After: Reading perch under Coast Live Oaks

Walking further up the stairs, the third level room is dedicated to play. There is a small patch of shade loving lawn next to a play area. This level was already established in the existing landscape by the blue rock retaining wall. We were able to enlarge the level area by consolidating two failing shorter stacked concrete retaining walls into one three foot high retaining wall. Above this wall we dedicated to edible plants. We planted a blueberry patch with a mix of different varieties to provide a longer season of harvest with edible thyme to trail over the wall.

After: Play room. Shade tolerant grass and playground fiber overlook the raised veggie boxes with blueberry patch above existing stone wall

After: Play room. Shade tolerant grass and playground fiber overlook the raised veggie boxes with blueberry patch above existing stone wall

Finally, at the very top of the sloped garden, you reach the fire pit. This room existed in a dilapidated unusable state before because the huge eucalyptus tree roots had busted open the stone retaining wall. The stone was mortared together, leaving a huge crack right in the middle of the retaining wall. The existing patio underfoot was uneven and hard to access by a small offshoot of a staircase, only 18 inches wide. We reused the existing stacked concrete debris and created a new drystack concrete retaining wall further away from the eucalyptus root. The drystack nature of the retaining wall will move and shift as the roots grow, hopefully, not for a long time since we gave it more room to expand. The floor of the fire pit patio is decomposed granite which will also be forgiving and easy to repair if the roots decide to make an appearance.
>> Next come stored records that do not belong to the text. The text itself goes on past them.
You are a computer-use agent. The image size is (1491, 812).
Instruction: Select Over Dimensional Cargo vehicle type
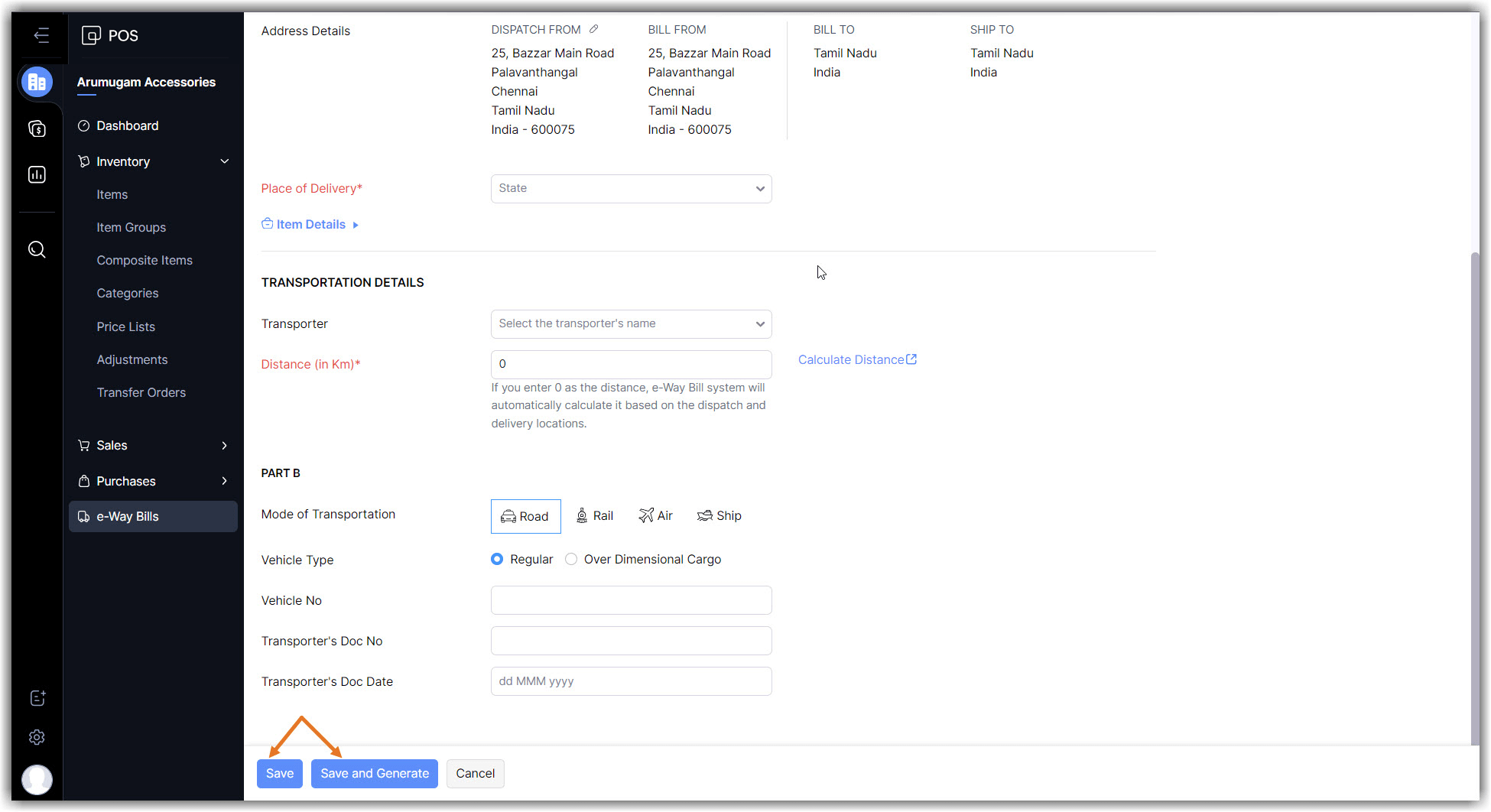tap(571, 560)
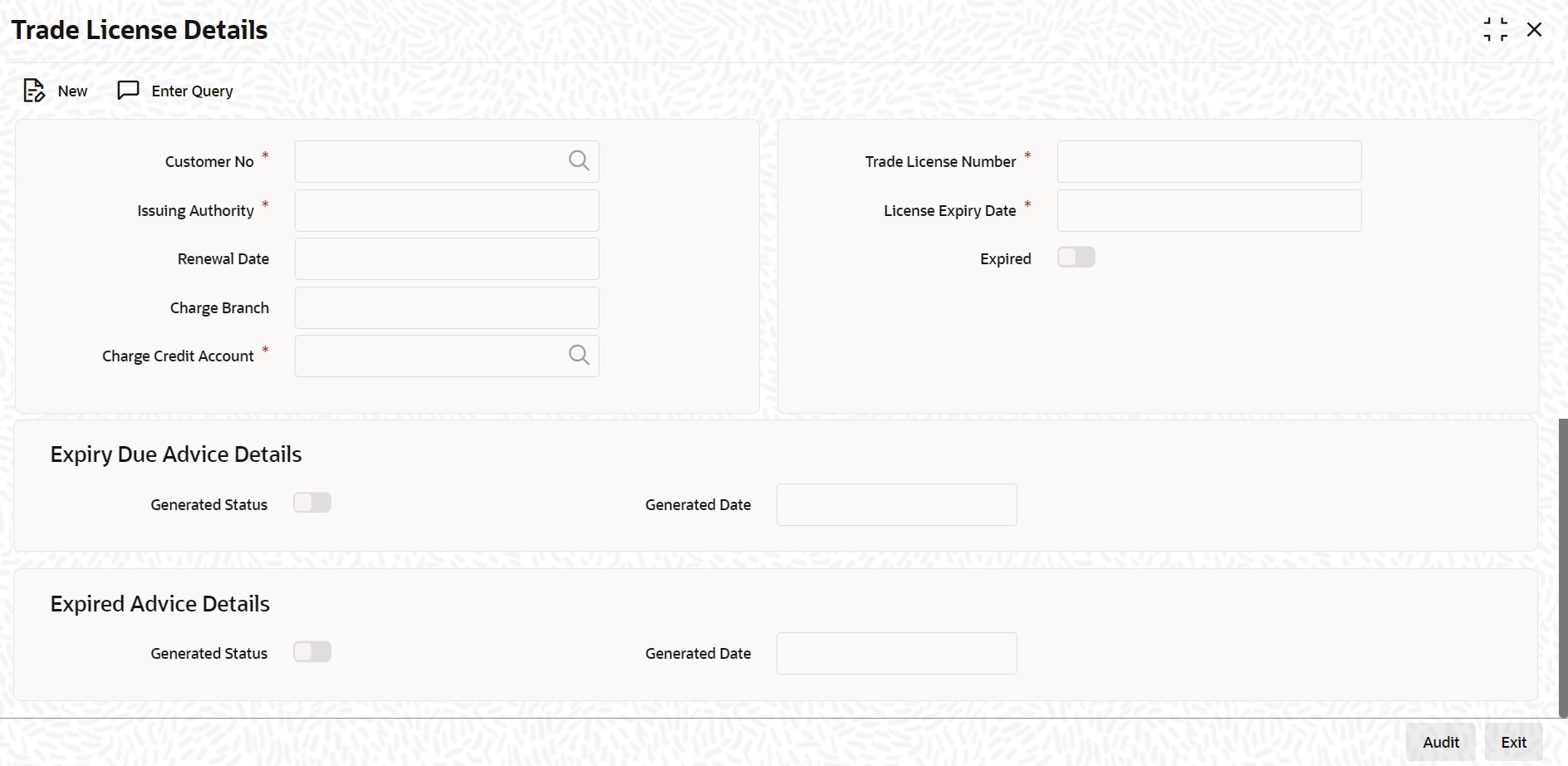Focus the Issuing Authority field

(447, 210)
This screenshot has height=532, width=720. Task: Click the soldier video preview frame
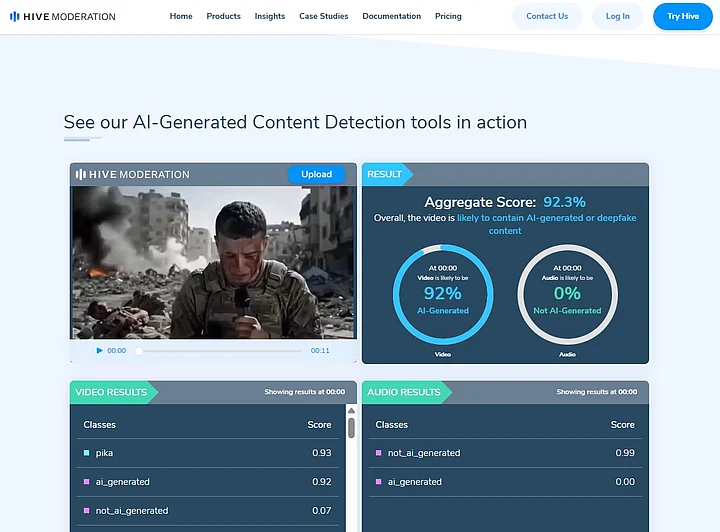tap(212, 262)
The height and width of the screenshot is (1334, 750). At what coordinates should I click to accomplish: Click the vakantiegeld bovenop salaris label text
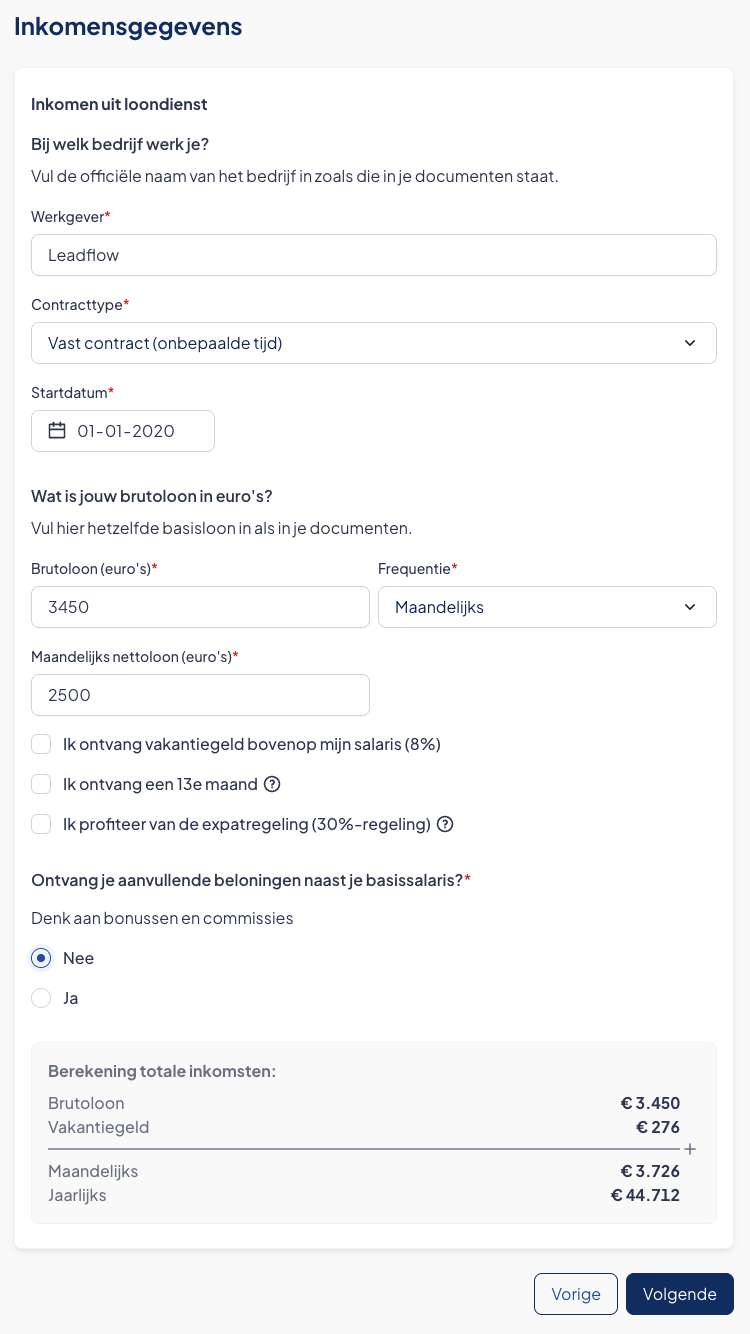(x=251, y=744)
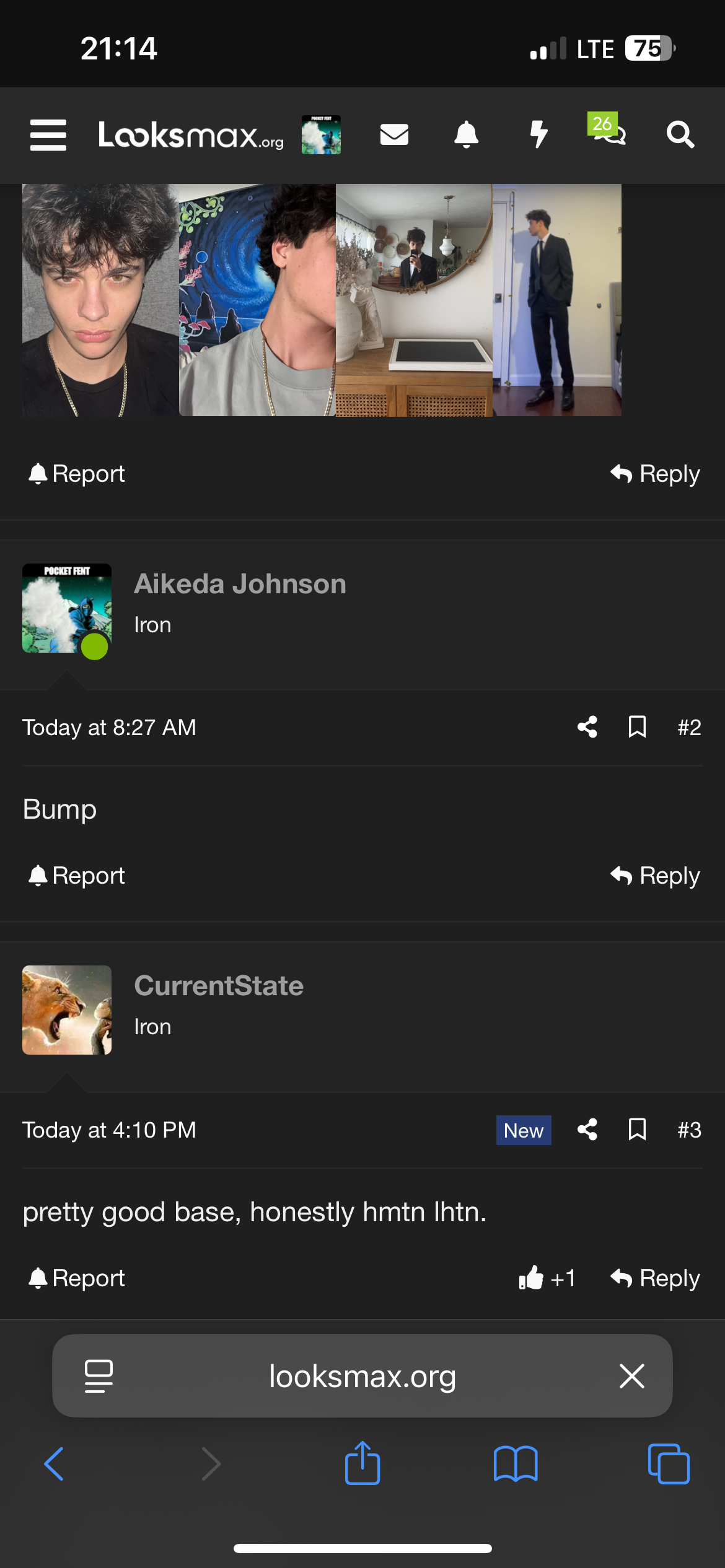Tap the lightning bolt what's new icon
725x1568 pixels.
[x=538, y=134]
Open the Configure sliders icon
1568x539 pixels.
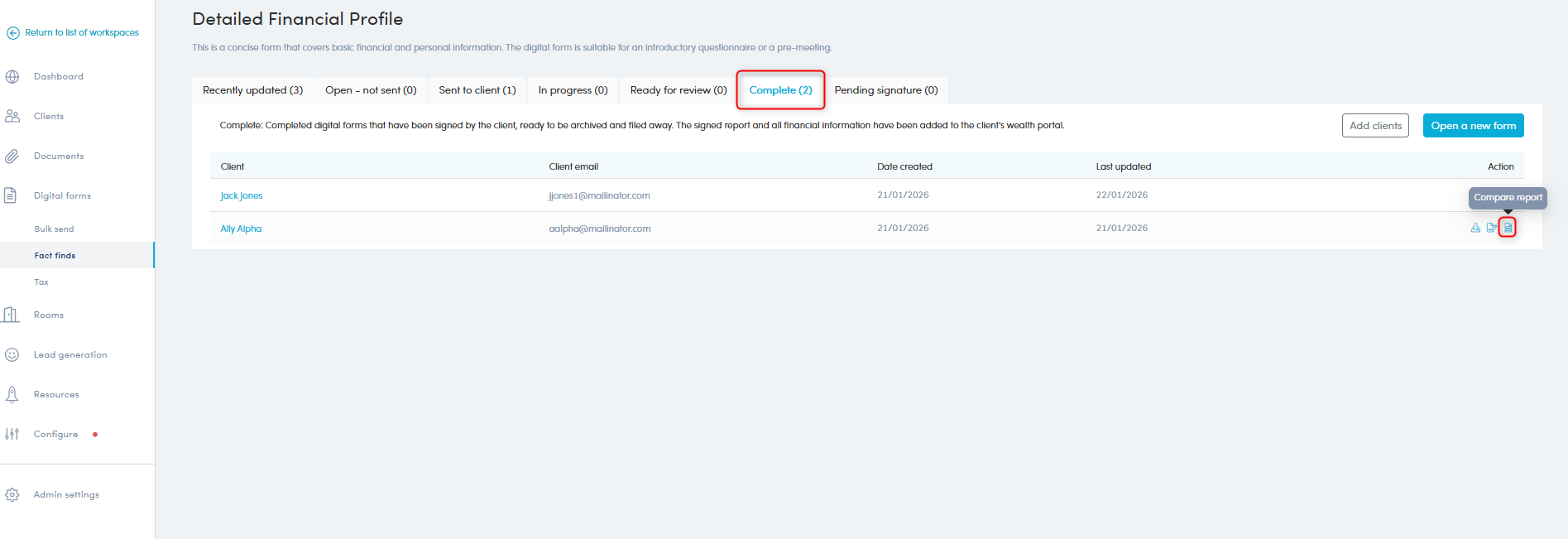(x=12, y=435)
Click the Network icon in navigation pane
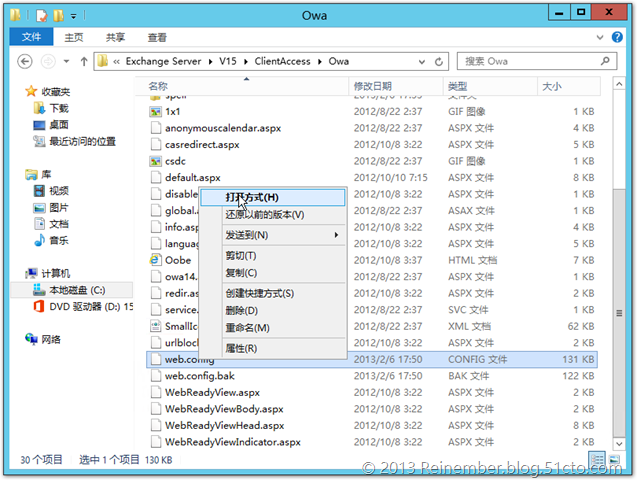 point(32,339)
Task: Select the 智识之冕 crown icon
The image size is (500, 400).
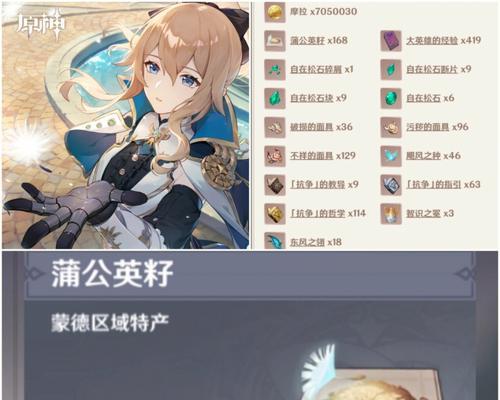Action: pos(391,214)
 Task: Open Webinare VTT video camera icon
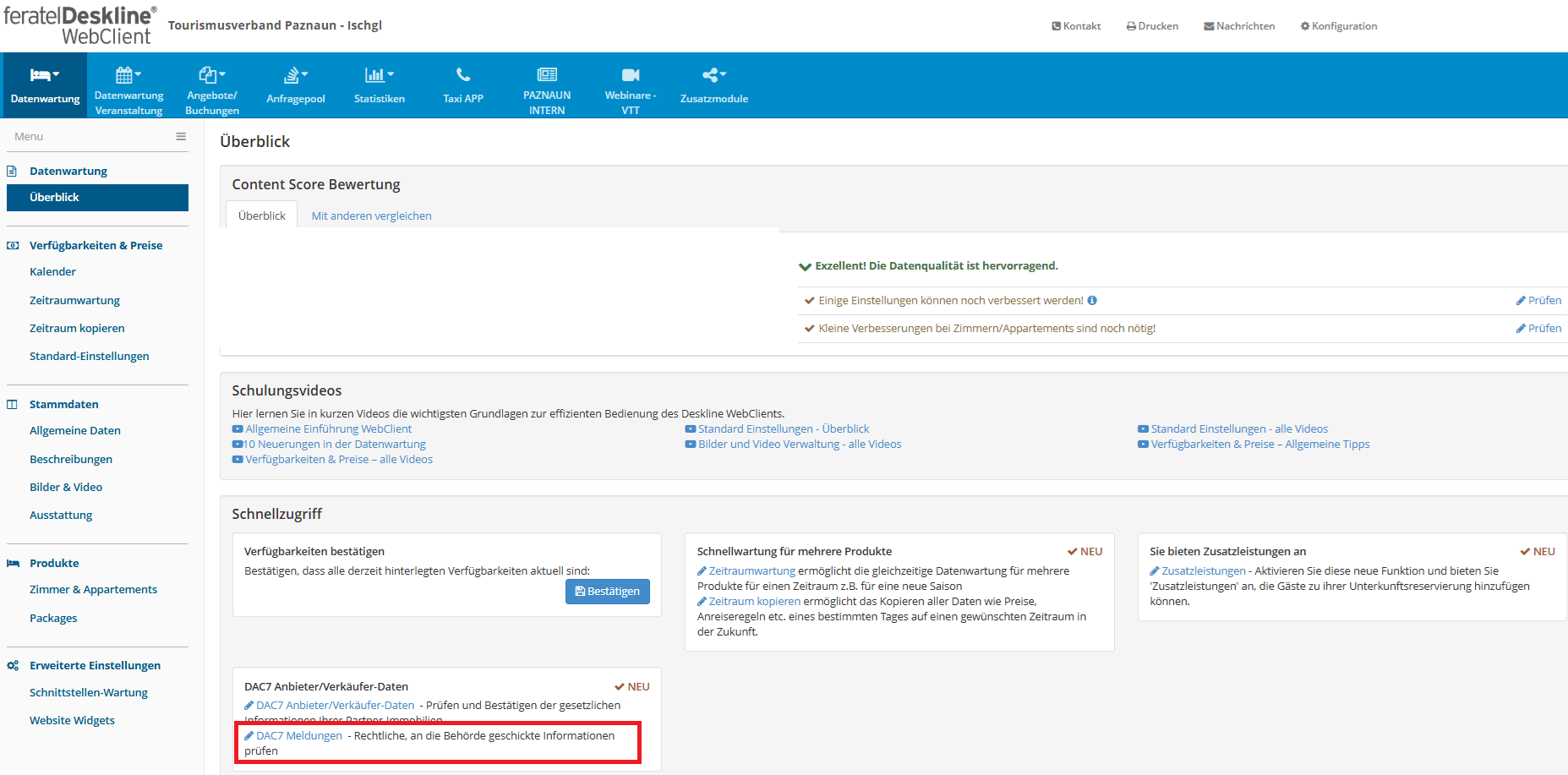point(631,75)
Before: Eucalyptus tree breaking through mortared rock wall

Before: Eucalyptus tree breaking through mortared rock wall

After: Fire pit area reusing existing broken concrete to create drystack wall

After: Fire pit area reusing existing broken concrete to create drystack wall

All throughout this Oakland landscape we inserted fruit trees and edible plants. Rosemary and sage are used in planting beds amongst ornamental perennials. Fragrant lemon verbena and lavender attract hummingbirds. A strawberry patch grows just above the raised vegetable garden area. Kiwi vines grow on the fences. Persimmon, fig, pear, apple, plum, lemon and kumquat trees dot the sloped garden and fight to win the battle against the dense layer of eucalyptus leaves that can easily smother plants.

Towering Eucalyptus create a great amount of leaf litter

Towering Eucalyptus create a great amount of leaf litter


Eucalyptus leaf litter

Eucalyptus leaf litter

Limited sunlight, eucalyptus droppings and a mishmash of materials were all challenges in this Oakland backyard. Thanks to my clients, who were open to trying new things and appreciative of the whimsy and beauty of reusing materials, we were able to create a functional, beautiful and purposeful landscape. The overwhelming slope is safely accessible and provides a daily journey through shadow and light. This sloped garden, full of wildlife continues to evolve as the plants and trees grow in and the raised vegetable garden gets changed through the seasons.

After: View of fire pit room and various new and existing retaining walls. Old stone and concrete are artfully combined with existing broken concrete.

After: View of fire pit room and various new and existing retaining walls. Old stone and concrete are artfully combined with existing broken concrete.